WHAT TO PRODUCE
Which lines of the data below hold "link"? Copy each of them.

Stored data entries
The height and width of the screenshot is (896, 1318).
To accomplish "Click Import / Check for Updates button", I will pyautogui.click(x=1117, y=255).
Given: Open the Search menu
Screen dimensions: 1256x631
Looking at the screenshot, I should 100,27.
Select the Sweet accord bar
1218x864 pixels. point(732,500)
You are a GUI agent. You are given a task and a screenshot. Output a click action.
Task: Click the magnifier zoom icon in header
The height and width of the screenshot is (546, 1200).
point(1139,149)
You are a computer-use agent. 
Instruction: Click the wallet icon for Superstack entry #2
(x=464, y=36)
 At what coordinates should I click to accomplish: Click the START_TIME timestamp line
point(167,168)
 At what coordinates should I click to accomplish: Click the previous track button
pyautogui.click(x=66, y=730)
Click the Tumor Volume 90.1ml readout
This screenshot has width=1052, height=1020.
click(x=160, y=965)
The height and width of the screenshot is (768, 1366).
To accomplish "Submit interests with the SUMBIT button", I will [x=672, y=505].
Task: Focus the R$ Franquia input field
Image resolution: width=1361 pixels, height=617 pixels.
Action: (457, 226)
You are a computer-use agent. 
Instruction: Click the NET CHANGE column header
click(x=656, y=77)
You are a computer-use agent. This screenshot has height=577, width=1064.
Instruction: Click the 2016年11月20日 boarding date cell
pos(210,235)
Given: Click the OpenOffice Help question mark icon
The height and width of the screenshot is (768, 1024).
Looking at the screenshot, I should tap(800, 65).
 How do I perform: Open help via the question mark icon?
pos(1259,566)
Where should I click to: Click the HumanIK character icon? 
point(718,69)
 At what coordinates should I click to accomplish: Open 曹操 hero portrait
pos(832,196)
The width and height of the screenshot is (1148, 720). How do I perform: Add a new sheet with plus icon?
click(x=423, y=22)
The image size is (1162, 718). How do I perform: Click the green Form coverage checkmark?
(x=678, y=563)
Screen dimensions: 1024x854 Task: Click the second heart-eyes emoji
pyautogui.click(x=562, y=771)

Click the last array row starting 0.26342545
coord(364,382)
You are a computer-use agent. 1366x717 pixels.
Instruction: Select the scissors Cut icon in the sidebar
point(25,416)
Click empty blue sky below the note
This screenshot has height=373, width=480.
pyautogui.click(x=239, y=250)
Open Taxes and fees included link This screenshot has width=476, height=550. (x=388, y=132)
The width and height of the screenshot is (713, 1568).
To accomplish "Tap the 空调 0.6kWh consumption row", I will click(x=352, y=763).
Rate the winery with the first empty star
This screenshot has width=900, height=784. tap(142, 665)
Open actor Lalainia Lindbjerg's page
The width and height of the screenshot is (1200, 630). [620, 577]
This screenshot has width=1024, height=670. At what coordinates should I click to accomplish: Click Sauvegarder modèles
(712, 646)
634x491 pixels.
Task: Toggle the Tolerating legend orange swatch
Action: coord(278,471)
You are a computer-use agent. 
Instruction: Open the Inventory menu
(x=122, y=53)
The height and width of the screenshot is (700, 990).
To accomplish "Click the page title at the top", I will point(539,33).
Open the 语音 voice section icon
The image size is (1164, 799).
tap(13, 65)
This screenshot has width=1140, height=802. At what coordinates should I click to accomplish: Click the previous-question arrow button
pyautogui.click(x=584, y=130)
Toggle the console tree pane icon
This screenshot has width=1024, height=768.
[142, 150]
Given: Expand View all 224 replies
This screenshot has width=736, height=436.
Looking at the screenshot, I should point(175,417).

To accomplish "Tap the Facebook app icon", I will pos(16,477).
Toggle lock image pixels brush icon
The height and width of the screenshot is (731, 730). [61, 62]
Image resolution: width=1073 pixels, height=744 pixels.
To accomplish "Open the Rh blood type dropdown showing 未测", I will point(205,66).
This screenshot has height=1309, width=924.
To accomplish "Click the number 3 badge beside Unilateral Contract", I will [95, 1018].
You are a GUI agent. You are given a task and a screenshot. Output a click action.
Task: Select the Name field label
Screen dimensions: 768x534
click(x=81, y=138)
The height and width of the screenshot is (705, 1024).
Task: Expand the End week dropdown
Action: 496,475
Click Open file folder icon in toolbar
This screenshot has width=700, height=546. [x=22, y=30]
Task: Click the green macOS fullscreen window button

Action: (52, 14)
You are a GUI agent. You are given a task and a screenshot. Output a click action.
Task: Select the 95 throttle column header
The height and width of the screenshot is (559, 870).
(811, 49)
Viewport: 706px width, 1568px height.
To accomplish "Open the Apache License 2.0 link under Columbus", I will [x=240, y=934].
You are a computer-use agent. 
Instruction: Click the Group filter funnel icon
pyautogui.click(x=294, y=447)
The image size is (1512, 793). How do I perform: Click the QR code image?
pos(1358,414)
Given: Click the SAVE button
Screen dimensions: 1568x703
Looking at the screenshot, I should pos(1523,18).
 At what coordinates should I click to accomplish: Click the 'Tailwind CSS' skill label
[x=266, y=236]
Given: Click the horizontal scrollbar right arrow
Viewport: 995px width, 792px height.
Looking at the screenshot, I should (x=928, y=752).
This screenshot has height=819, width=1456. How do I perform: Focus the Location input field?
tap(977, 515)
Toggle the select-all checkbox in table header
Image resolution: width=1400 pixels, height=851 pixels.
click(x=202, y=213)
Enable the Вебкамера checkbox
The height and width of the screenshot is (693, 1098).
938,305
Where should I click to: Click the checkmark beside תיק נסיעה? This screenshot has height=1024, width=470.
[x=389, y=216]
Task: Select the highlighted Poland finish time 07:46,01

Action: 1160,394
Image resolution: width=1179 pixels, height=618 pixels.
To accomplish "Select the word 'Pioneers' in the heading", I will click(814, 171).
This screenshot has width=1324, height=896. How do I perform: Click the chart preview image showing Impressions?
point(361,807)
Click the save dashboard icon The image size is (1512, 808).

RESULT BELOW
Open Taxes and fees included link This screenshot has width=476, height=550. (x=388, y=132)
To accomplish "Open the Apache License 2.0 link under Columbus", I will [x=240, y=934].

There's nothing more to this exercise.